I feel that part of the explanation for this mediocre work is that there is an illusion that just by getting into a design/photography/creative program at a school you have passed some kind of creative test. At my college we are always told how talented we were just to be attending, the problem is that 90% of the kids at school sucked. You can't learn talent, no matter how much someone tries to teach it. - spyd3rweb, on 12/14/2007, -1/+2You aren't learning anything... either you have the photography talent or you don't. All you really need to learn is basic camera operation and scene lighting methods.
- TankerJoe, on 12/14/2007, -0/+1Damn twitchy digg finger. I so meant to digg this down. grrrr.
- outofstep, on 12/14/2007, -0/+1What he was describing is kids trying to do what todays greats are doing, and of course aren't getting terribly meaningful pictures each time. Thats why they are in school, and not hirred to get some drunk photo editor to bark at them. Nowadays, people have to go to school to get jobs in art, which is disheartening. From the sounds of it, he was doing the same thing as the kids he is criticizing (copying the avant-garde of the time), only back then photography was less competitive so he could get a real job.
- brycelb, on 12/14/2007, -0/+1This guy (in the article) actually sounds like a commercial photographer who taught a class at a place that develops art photographers. There is a huge difference. There is a reason why you rarely see commercial photographers cross over and exhibit at galleries and museums. Generally they are too uptight about the medium and all of the rules to actually create something.

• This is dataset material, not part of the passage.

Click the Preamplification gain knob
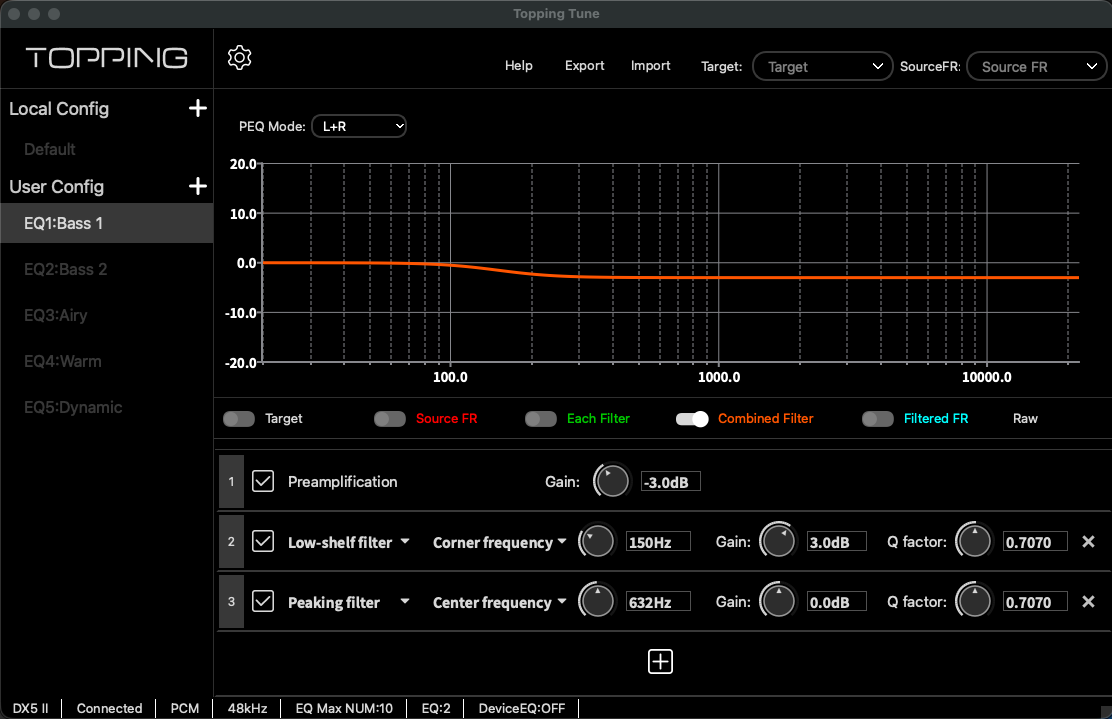Viewport: 1112px width, 719px height. tap(612, 481)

- OverlordXenu, on 12/14/2007, -0/+1Real artists don't usually go to school. Look at the great directors of the world, like Stanley Kubrick. Look at artists like Picasso. Personally, I've always thought that you cannot be taught art. You can be taught how to start to use a tool, or maybe some techniques, but you cannot be taught how to make art. Going to school to learn art is a waste of money.
- identifiedlogo, on 12/14/2007, -1/+1i need to see that girl with a picture of Cheguvera
- inactive, on 12/14/2007, -1/+1nowadays.